Dans les pays d'accueil, de nombreux migrants sont logés dans des locaux exigus où la distance physique est presque impossible. Les migrants, y compris les plus anciens qui bénéficient déjà de meilleures conditions, partagent une petite pièce avec six à douze autres personnes dans ces camps de travail où les conditions sanitaires sont souvent mauvaises. Ce phénomène est particulièrement prononcé dans les pays du Golfe, qui sont parmi les principales destinations des travailleurs migrants [7].

De nombreux migrants restent dans ces lieux d'habitation alors même que les gouvernements et les grandes entreprises s'apprêtent à relancer leur économie dans le cadre de la "nouvelle normalité", ce qui augmente le risque que le coronavirus soit ramené dans ces espaces inconfortablement petits.

L'expérience de Singapour est instructive : la ville-État avait le virus sous contrôle jusqu'à ce qu'une deuxième vague frappe début mai. L'épicentre : les 43 grands dortoirs exigus où résident les cols bleus - ceux de la hiérarchie inférieure des entreprises, les auxiliaires et les opérateurs manuels - parmi les 1,7 million de migrants du pays [8]. Les migrants ne peuvent tout simplement pas être exclus ou ignorés dans les efforts déployés par les pays pour se protéger contre le Covid-19. Leurs espaces de vie doivent être améliorés de manière à maintenir l'éloignement physique et l'assainissement.

La sécurité sur le lieu de travail est cruciale car la plupart des pays assouplissent les restrictions aux mouvements des personnes et cherchent à relancer leur économie.

Il y a eu de nombreux cas où les lieux de travail ont servi de zones de transmission du Coronavirus, et les experts avertissent que les lieux de travail pourraient provoquer des éclosions à l'avenir [9].

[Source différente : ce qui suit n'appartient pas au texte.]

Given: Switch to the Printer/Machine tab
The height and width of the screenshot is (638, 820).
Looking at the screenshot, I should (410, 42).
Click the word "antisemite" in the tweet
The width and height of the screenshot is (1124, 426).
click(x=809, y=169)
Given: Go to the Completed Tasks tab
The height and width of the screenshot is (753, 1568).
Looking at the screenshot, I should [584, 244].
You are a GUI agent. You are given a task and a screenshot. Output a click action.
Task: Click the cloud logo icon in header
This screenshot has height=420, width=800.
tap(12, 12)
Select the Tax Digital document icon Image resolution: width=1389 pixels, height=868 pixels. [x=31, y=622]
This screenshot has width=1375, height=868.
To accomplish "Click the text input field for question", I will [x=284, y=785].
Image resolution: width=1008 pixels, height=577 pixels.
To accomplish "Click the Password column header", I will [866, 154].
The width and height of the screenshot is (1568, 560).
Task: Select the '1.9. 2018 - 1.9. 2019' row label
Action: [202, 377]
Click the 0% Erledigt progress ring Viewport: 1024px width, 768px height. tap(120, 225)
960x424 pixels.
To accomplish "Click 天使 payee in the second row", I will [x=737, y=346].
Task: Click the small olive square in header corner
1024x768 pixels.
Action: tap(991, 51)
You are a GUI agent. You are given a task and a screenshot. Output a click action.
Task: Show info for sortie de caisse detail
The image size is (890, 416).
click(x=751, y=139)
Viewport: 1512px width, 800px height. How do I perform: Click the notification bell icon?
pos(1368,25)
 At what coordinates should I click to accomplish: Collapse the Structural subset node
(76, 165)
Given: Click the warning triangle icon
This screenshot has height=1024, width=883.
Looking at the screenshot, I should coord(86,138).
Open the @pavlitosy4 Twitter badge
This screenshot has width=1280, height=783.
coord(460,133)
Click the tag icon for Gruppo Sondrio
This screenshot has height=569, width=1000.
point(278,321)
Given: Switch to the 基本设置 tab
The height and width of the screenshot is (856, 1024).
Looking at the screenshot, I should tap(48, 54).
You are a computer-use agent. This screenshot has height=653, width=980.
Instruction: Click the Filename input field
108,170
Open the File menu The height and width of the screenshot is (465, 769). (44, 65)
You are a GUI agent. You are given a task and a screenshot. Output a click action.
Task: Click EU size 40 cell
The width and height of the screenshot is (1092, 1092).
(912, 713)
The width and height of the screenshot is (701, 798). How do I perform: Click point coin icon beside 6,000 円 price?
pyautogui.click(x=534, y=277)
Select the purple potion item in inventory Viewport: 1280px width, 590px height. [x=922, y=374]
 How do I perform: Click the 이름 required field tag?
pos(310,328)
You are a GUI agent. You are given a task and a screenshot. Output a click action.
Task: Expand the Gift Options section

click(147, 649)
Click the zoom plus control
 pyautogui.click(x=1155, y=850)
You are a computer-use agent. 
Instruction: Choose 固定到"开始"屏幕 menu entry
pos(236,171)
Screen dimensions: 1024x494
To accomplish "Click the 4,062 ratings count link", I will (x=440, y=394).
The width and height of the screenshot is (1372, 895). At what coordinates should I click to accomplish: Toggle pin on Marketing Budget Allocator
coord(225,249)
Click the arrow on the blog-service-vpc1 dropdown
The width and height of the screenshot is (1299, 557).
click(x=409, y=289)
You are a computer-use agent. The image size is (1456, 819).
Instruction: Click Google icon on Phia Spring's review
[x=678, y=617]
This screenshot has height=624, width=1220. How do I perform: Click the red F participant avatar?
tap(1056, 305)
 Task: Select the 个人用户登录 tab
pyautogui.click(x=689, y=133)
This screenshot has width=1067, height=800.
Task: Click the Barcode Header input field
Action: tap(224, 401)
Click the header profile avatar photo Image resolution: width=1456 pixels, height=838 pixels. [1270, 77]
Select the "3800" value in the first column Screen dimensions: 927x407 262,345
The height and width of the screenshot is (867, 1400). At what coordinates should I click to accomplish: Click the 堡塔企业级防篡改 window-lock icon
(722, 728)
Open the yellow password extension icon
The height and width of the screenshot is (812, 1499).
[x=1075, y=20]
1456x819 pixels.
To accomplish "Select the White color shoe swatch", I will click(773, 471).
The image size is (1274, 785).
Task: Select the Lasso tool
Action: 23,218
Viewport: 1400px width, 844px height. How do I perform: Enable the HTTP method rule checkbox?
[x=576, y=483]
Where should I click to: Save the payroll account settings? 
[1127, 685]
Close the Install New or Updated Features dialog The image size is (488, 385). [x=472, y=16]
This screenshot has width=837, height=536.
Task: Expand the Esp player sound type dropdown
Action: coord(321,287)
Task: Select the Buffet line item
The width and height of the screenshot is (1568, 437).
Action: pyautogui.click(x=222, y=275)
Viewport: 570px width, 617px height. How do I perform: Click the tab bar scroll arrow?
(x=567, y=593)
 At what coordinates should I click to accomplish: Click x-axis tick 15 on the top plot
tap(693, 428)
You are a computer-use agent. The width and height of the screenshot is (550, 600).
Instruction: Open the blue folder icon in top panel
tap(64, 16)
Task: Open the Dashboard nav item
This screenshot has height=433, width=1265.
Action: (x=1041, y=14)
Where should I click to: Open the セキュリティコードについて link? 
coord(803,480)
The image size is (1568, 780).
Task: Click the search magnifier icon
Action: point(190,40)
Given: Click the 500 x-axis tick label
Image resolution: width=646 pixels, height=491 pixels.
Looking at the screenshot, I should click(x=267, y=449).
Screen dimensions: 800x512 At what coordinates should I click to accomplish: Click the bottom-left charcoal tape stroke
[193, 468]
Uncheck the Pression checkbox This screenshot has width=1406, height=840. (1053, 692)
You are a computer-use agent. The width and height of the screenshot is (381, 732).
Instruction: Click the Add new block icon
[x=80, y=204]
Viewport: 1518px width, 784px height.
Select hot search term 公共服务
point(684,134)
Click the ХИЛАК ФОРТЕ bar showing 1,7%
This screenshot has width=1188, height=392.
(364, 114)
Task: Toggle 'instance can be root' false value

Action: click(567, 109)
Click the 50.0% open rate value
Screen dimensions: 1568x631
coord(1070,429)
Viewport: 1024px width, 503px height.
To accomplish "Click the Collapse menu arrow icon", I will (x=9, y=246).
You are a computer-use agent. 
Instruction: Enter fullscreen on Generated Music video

Il est nécessaire de procéder au dépistage massif, de retracer les contacts, de surveiller en permanence la santé, l'hygiène et de prendre des mesures d'urgence et autres sur le lieu de travail.

Les travailleurs et travailleuses, y compris les migrants, doivent être activement impliqués pour assurer la santé et de la sécurité sur le lieu de travail et pourraient former des comités à cette fin.

La pandémie et les crises qui l'accompagnent rendent le respect des droits des migrants à un travail décent et digne d'une importance capitale : le droit à la vie, et non à des salaires de misère ; à la sécurité de l'emploi, et non à la flexibilité du travail ; aux droits syndicaux, et non aux menaces de licenciement et de représailles, et au chantage pour geler ou réduire les salaires, entre autres.

Ces éléments rendent également plus nécessaire et plus urgente la mise en uvre des nombreux instruments juridiques internationaux qui ont consacré les droits des travailleurs migrants -- de la Déclaration universelle des droits de l'homme à la Convention de l'OIT sur le travail décent pour les travailleuses domestiques (C189).

La situation actuelle rend également plus urgente la signature de protocoles et d'accords visant à faire respecter les droits des migrants, tant par les pays d'origine que par les pays d'accueil.

Cependant, malgré ces instruments juridiques, les droits des migrants ne sont toujours pas respectés en raison de l'objectif particulier du système capitaliste en faisant appel au travail des migrants : réduire les coûts de production et améliorer la qualité de vie des citoyens du pays d'accueil, et utiliser les revenus et les transferts de fonds des migrants pour la consommation dans les pays d'origine.

Pourtant, les migrants du monde entier brandissent la bannière de leurs droits car ceux-ci sont partout attaqués. Les travailleurs et travailleuses migrants ont toujours été la cible des pires formes d'abus physiques et sexuels sur le lieu de travail, et beaucoup d'entre eux rentrent chez eux dans un cercueil.

Une attention particulière doit être accordée aux droits des travailleuses domestiques, qui constituent une partie importante de la population des migrants dans le monde. Comme les familles des pays d'accueil restent chez eux plus longtemps à cause du confinement, la charge de travail des domestiques migrants a augmenté ; leurs droits doivent être respectés tant par les ménages que par les gouvernements des pays d'accueil.

[3]
Cesser de détenir les migrants et d'expulser les réfugiés, démilitariser les frontières et permettre l'entrée des migrants bloqués.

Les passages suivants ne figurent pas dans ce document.